P. F. Biagi, R. Piccolo, A. Ermini, S. Martellucci, C. Bellecci, M. Hayakawa, S. P. Kingsley


Low Frequency (LF) radio signals lie in the band 30-300 kHz. Monitoring equipment able to measure the electric strength of such signals, at field sites with very low noise levels, were designed and assembled in Italy. From 1993 onwards, the electric field strength of the MCO (216 kHz, France) broadcasting station has been measured at two sites in Central Italy. At the end of 1996, radio signals from the CLT (189 kHz, Italy) and the CZE (270 kHz, Czech Republic) broadcasting stations were included in the measurements. During this monitoring period, evident attenuation of the electric field strength in some of the radio signals was observed at some of the receivers. The duration of the attenuation observed was several days and so it could have been related to particular meteorological conditions. On the other hand, this phenomenon could also represent precursors of moderate (3.0 =M =3.5) earthquakes that occurred near the receivers (within 50 km) along the transmitter-receiver path. In this case it is possible that some local troposphere defocusing of the radio signals, produced by the pre-seismic processes, might have occurred. These observations were related only to moderate earthquakes and in these cases it may be that suitable meteorological conditions are needed to observe the effect.
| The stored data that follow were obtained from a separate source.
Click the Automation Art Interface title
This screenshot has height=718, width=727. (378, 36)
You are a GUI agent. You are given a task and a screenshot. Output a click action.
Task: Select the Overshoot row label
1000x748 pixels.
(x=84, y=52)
During February-March 1998 at one measuring site, we observed a significant increase in the CZE electric field strength. Unfortunately, the data of the other receiver could not be used in this case because of frequent interruptions in the recordings. The increase might have been a precursor of a strong earthquake (M = 5.3) that occurred on March 26, 1998 in the Umbria-Marche zone at a location over 100 km from the receiver, but which lay along the transmitter-receiver path. In this case, it is possible that an ionospheric disturbance, produced by the pre-seismic processes, might have occurred. If this pre-seismic behaviour of the LF signals could be confirmed then this type of precursor would seem capable of giving information on the direction, and perhaps even the rough location, of a forthcoming earthquake.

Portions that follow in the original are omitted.